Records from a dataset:
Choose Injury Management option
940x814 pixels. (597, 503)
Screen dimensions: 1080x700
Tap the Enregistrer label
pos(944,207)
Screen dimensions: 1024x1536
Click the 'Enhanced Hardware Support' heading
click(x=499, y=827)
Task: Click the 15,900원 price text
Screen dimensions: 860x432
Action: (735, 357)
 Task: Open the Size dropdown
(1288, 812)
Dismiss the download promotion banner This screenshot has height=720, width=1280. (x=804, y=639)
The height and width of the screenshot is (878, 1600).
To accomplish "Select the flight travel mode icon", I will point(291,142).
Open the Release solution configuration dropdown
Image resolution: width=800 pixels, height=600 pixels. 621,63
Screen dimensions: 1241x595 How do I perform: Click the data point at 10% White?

- [Your goal]:
Every entry above needs to be written out again exactly.

- [Result of the exercise]:
Choose Injury Management option
940x814 pixels. (597, 503)
Screen dimensions: 1080x700
Tap the Enregistrer label
pos(944,207)
Screen dimensions: 1024x1536
Click the 'Enhanced Hardware Support' heading
click(x=499, y=827)
Task: Click the 15,900원 price text
Screen dimensions: 860x432
Action: (735, 357)
 Task: Open the Size dropdown
(1288, 812)
Dismiss the download promotion banner This screenshot has height=720, width=1280. (x=804, y=639)
The height and width of the screenshot is (878, 1600).
To accomplish "Select the flight travel mode icon", I will point(291,142).
Open the Release solution configuration dropdown
Image resolution: width=800 pixels, height=600 pixels. 621,63
Screen dimensions: 1241x595 How do I perform: Click the data point at 10% White?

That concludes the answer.